Roman Mitz – Music Express
Keith Sharp – ME Publisher
We had just immigrated to Sault Ste. Marie from Manchester England in 1967. My dad bought a record player and said he was buying an album and I could select one of my own. He bought one of those horrendous K-Tel Country Music records (God knows why???) but I selected The Beatles’ Magical Mystery Tour because I had to have a Beatles’ album and that was their latest at the time. I wasn’t happy with just one record so out of my own pocket I bought three 45’s; “I Can See For Miles” by The Who, “Pictures Of Matchstick Men” by Status Quo and for my Mom, I bought “To Sir With Love” by Lulu.
Keith Sharp – Music Express
Alan Frew – Glass Tiger
Slade Live LP
Alan Frew: Glass Tiger
Dan Hill
The first 2 singles I purchased simultaneously, (w/$ I made teaching classical guitar) were Percy Sledge’s “When a man loves a woman,” and B.J. Thomas’s remake of the Hank Williams classic, “I’m so lonely I could cry.” But I thought B.J. was singing “I took a ride,” and not “I could cry.” I did a show with the late great B.J. Thomas in Tokyo in 1989 (great guy) and told him my mishearing the words story. #3rd single I purchased was Neil Diamond’s “Solitary Man.” I heard this song on my transistor radio during my grade 6 recess and it left me breathless and devastated
DAN HILL
Ed Sousa – McBowl Concert Series Promoter – Photo by Andrew Clowater
Remember it as if it was yesterday First single – Kiss You All Over by Exile First album – Hemispheres by Rush
Ed Sousa: Classic Bowl Mississauga
Chris Tait – Photo By Diana Kurtzer
The first record I purchased was Queen’s Bohemian Rapsody single from the local Stedmans in Newcastle, Ontario The B -side was Bicycle!
Chris Tait: Chalk Circle
Gowan – Photo by Claude Dufresne
“My first album was The Beatles: Revolver.

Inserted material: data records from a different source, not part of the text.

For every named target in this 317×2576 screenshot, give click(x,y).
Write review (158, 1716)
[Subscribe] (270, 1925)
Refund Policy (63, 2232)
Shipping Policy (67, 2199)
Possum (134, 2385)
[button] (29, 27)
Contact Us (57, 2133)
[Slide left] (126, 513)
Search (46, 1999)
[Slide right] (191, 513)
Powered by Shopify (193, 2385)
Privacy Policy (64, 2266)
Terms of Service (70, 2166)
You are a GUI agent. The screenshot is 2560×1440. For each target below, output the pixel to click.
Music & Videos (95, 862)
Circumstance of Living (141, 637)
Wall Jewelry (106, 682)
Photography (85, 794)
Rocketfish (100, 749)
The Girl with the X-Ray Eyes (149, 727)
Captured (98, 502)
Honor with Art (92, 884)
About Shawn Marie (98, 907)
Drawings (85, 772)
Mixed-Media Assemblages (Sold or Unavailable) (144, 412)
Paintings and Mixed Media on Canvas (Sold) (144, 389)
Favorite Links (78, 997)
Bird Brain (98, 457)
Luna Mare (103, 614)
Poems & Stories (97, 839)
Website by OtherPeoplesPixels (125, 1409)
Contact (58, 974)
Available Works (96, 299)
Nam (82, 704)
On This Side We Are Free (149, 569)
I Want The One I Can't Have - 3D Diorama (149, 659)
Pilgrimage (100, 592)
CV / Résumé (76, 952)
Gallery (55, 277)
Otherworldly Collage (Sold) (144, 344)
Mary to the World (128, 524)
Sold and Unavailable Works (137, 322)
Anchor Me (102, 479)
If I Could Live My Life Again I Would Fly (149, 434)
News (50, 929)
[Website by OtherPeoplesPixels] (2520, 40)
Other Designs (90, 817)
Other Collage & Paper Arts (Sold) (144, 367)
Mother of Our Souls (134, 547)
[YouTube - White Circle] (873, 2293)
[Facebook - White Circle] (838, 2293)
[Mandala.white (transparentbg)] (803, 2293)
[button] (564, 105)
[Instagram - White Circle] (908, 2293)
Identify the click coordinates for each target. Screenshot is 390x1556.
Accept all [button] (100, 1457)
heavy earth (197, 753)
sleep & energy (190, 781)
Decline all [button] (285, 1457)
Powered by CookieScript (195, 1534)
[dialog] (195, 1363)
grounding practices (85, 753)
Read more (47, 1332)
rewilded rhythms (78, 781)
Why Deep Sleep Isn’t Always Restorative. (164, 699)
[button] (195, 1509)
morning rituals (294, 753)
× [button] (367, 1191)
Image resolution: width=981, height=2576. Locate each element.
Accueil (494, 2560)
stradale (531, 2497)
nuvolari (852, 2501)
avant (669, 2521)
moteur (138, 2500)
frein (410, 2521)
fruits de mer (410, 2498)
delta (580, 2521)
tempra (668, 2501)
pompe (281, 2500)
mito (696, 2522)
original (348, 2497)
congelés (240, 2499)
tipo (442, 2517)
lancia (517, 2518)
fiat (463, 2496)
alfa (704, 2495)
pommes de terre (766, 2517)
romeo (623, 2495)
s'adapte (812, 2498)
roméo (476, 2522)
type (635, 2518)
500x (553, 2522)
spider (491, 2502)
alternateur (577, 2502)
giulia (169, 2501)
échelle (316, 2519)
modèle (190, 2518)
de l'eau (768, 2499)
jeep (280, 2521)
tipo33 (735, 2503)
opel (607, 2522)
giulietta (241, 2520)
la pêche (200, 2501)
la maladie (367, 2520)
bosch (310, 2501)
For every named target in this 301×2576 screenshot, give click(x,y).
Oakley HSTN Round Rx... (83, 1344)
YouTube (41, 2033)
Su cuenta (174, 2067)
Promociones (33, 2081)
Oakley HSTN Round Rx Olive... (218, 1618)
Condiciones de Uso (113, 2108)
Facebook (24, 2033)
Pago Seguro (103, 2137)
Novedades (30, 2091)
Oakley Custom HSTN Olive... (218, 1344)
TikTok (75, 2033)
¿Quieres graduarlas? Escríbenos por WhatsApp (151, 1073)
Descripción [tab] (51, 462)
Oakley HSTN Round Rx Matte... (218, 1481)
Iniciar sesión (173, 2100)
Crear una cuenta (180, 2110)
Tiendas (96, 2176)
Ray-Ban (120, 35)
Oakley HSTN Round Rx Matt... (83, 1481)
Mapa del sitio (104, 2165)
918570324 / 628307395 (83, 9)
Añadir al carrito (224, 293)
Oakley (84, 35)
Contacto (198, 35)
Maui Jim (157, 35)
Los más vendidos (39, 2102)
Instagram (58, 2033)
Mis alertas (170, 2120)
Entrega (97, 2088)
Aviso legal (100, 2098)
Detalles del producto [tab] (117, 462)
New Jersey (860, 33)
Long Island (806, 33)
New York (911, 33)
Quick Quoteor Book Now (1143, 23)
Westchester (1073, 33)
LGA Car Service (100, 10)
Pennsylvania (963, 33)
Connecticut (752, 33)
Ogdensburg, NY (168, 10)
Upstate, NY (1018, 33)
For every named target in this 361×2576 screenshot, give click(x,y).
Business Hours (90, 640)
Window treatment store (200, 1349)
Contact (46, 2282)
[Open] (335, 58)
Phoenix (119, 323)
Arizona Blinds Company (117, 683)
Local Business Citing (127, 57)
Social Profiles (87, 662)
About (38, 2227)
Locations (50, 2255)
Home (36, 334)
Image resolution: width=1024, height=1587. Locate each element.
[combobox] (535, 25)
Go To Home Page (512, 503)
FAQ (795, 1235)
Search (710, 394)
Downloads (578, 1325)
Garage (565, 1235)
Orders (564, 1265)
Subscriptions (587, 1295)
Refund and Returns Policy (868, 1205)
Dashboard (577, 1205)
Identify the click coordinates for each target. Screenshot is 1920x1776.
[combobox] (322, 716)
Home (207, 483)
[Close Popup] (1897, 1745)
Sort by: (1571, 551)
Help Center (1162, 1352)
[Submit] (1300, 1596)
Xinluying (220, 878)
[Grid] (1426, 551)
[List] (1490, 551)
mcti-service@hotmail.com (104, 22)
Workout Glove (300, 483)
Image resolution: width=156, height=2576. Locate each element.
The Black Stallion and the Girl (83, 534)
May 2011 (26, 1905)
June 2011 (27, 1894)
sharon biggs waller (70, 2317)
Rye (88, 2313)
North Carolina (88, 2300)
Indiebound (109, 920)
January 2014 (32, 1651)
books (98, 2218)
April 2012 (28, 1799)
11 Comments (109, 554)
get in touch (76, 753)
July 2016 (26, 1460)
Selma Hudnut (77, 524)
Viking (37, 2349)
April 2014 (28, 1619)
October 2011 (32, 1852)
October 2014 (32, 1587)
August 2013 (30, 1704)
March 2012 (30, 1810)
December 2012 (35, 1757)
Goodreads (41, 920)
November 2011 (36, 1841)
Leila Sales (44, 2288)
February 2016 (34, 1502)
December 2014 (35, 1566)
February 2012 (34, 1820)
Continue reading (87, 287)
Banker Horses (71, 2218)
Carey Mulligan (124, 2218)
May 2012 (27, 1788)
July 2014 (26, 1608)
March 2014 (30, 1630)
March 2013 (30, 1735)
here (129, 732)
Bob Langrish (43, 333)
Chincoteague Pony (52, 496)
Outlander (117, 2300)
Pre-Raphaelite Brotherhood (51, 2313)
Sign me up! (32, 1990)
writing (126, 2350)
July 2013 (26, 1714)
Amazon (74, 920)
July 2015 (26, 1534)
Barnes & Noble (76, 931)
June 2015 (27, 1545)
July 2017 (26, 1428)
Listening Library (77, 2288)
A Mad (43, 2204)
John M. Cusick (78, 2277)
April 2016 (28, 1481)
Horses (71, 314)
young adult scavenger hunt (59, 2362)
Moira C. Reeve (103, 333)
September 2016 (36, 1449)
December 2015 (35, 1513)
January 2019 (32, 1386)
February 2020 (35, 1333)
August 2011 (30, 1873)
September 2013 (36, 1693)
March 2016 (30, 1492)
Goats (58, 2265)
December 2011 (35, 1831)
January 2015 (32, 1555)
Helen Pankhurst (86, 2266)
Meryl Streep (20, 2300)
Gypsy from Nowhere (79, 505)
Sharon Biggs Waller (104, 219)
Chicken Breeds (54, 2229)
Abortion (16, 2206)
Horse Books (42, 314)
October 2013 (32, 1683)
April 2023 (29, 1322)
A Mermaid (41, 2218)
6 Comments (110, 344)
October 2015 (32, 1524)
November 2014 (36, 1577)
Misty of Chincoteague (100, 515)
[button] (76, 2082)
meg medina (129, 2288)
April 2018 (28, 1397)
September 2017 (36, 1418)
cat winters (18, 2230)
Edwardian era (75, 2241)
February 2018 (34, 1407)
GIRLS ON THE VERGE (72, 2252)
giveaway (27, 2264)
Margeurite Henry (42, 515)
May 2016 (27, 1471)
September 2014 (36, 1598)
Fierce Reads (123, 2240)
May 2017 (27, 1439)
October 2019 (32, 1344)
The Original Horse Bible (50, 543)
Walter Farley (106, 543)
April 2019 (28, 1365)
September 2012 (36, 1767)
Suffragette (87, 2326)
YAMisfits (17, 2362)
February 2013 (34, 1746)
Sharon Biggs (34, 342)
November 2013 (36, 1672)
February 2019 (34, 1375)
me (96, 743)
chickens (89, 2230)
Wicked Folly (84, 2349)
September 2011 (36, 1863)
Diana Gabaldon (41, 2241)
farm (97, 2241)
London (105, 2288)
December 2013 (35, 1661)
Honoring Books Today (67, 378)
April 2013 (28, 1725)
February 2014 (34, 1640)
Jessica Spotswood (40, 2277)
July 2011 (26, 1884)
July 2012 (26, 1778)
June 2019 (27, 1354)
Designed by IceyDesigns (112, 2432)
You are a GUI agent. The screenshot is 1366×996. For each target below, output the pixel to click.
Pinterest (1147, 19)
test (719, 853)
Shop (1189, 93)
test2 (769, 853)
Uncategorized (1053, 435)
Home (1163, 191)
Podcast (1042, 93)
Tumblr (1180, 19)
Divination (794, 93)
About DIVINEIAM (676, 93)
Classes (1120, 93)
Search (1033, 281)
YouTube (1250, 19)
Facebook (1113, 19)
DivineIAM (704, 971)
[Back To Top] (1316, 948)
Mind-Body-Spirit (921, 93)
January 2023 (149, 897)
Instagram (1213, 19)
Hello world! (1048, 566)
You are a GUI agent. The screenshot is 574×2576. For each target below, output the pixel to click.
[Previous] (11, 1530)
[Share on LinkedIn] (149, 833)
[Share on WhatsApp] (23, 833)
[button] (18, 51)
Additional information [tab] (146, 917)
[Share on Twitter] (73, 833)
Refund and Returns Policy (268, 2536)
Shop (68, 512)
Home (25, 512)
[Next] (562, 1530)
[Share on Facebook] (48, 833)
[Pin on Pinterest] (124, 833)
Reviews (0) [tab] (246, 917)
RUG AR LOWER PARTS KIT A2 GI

In fact, I won it in a local music competition at the Simpson’s Department Store in Scarborough. 1st Prize was any one album, of your choice, currently in stock. I was a very happy eleven-year-old on that day! The first album I actually took money from my pocket for was: Jimi Hendrix: Are You Experienced. $2.99 at Sam The Record Man. At those prices, who needs to shoplift?!”